Avoiding Getting Your Pot Nasty in the First Place

I know this sounds like a real smart ass tip, but bear with me on this. Before you start cooking, take a moment to reflect on what a pain it is to clean a burnt up pot, and then be more methodical in your camp cooking using the tips below. As silly as it sounds, taking that moment to reflect before putting your pot on an open flame can make a huge difference. 

Don’t Burn Food

Duh. But the reality for me is that the only way I can avoid doing this is to be very cognizant of what I am doing when I am cooking. Paying close attention to the flame intensity of your camp stove and stirring the contents of your cook pot often goes a long way to keeping that pot clean.
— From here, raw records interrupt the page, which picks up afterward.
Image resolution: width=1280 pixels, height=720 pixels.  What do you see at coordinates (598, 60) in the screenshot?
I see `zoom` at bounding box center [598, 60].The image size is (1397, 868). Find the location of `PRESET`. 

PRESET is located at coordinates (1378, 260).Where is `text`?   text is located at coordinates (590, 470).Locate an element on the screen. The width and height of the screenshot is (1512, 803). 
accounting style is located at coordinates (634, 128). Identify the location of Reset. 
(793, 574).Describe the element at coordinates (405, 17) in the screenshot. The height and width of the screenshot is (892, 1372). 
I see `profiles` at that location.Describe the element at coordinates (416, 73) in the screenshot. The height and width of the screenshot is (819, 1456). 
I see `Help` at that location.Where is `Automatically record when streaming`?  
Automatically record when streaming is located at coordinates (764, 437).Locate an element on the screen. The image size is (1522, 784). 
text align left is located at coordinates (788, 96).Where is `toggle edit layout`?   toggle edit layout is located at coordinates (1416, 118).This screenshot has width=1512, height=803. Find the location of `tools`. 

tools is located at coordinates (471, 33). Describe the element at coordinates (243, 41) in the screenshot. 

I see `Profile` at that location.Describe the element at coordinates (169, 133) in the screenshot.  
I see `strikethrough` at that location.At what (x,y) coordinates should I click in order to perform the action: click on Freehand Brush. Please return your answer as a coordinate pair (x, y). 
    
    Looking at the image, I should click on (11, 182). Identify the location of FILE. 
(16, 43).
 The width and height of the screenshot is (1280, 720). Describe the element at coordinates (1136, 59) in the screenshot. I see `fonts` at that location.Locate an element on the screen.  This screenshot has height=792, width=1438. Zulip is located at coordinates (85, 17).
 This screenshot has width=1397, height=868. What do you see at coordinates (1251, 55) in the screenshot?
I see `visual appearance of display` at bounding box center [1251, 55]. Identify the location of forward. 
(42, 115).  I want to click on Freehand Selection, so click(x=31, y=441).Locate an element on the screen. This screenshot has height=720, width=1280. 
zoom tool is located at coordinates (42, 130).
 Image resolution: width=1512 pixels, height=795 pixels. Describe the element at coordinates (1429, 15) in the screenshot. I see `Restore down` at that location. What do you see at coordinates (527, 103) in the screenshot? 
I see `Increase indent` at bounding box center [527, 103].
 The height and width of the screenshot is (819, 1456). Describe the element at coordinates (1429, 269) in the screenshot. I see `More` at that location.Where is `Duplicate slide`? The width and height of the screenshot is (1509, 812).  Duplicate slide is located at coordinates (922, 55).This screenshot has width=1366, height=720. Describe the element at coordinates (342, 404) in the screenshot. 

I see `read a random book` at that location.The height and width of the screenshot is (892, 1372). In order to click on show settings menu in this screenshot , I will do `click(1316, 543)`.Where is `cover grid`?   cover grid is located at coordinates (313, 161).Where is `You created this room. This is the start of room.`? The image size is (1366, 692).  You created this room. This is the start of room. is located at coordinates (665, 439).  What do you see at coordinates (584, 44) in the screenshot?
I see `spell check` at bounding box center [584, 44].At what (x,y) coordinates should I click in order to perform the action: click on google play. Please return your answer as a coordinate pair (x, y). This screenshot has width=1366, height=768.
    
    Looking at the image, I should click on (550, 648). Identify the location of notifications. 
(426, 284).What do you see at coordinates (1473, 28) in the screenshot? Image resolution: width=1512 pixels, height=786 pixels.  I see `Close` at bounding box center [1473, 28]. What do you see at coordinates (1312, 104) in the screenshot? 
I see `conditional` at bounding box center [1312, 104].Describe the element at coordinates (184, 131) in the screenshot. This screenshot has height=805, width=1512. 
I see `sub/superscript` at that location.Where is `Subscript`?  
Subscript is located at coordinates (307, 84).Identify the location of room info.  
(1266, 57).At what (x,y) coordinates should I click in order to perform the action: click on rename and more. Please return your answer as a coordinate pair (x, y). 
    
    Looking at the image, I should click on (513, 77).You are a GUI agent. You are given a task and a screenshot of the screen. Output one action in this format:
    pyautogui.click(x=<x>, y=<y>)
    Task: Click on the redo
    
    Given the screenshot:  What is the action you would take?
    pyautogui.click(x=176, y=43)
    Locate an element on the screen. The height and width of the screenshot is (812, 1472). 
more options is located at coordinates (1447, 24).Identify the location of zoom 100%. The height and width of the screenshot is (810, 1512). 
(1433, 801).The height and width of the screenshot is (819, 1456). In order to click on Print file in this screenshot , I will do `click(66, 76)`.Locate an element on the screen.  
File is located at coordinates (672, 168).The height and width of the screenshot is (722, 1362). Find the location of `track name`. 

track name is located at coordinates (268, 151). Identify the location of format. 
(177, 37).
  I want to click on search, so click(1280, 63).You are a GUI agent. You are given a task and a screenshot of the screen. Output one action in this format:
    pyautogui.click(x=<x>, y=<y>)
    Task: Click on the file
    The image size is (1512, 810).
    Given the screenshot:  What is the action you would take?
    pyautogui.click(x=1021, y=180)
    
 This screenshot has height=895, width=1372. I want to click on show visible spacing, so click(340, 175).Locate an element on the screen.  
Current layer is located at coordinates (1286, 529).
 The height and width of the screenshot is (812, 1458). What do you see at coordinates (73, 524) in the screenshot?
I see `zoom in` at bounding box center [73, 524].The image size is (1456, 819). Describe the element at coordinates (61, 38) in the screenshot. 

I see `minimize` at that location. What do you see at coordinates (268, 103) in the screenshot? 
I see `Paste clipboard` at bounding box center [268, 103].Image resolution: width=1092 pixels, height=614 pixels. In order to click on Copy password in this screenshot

I’ve also learned to slow down when cooking in camp. Even when I’m a bit hangry after a long hike, I try to resist the urge to hurry through the cooking process. In the end, being a vigilant and methodical camp chef makes for tastier food and an easier clean up.

Avoid Cooking with Pine 

If you cook over a bushbox or campfire, the same rule above applies to keeping tabs on that flame to make sure the fire doesn’t get too hot beneath your pot. But you should also be cognizant of the wood you are using. Wood like pine that is heavy in resins will actually leave a layer of black tar on the outside of your pot.

The buildup of tar and soot on the bottom of a 750 ml titanium cook pot from a weekend of cooking over a campfire.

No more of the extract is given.